I recently posted the recipe of a cold ricotta, basil, tomato pie that was a great success here and amongst you as well (thank you for all the photos you shared with me!). And guess what… I did it again! But this time with another flavor: dill, salmon and cucumber. For the dill cream, I whip some whipping (or double) cream with cream cheese, so you have to let it in the fridge for a few hours before serving. This recipe is very fresh and perfect for hot summer evenings!
Recipe for 4 people
Preparation time: 15 min
Cooking time: 20 min (for the shortcrust dough)
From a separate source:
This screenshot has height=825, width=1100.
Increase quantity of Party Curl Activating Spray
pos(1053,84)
For the shorcrust dough (for 4 people)
- 150g flour
- 75g butter at room temperature
- 2 tsp cumin seeds
- 2 tsp poppy seeds
- ½ tsp salt
- 3 tbsp cold water
For the filling (the filling can be used for 6 people)
- 200g cream cheese
- 15cl whipping or double cream very cold
- A few sprigs of dill (or frozen)
- ½ cucumber
- 4 slices smoked salmon
- Some pink berries
- ½ lemon
- Pepper from the mill
- Preheat your oven to 180 ° and place the bowl in which you will make your whipped cream into the freezer.
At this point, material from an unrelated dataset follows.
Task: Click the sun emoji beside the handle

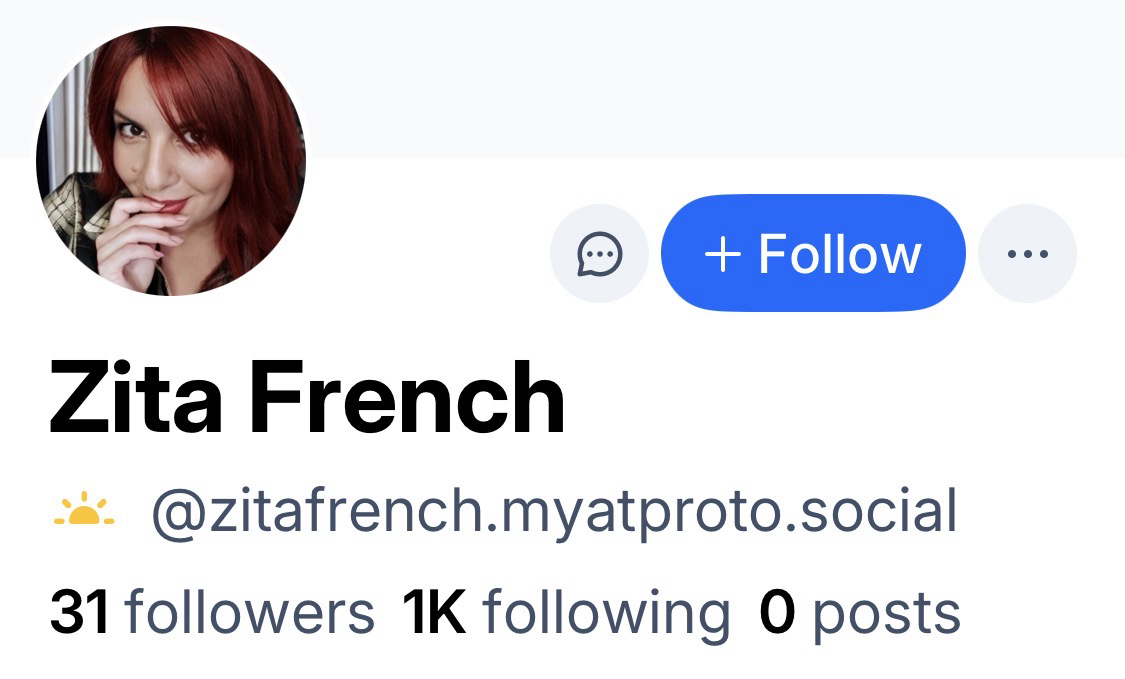Action: [x=84, y=512]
- Prepare your shortcrust dough by placing all the ingredients in your robot. Knead at high speed until the set forms a ball. Spread the dough obtained with a roller on your lightly floured worktop, then place it into your pie pan (I used a circle of 20 cm in diameter). Make small holes in the dough with a fork, cover with parchment paper and baking weights. Bake for about 20 minutes until the dough is crispy.
- When cooking, prepare your whipped cream. Whisk the cream cheese for about 1 min and then add your cold cream and whisk for about 5 minutes. Until it is smooth. Add a few sprigs of dill.
- When the dough is cooked, let it cool and then spread the whipped cream over it.
- Place in the fridge for 3h minimum.
- When ready to serve, display your smoked salmon slices, cucumber cut into thin slices, a few drops of lemon juice and cover with pink berries, dill and some pepper from the mill. Enjoy cold.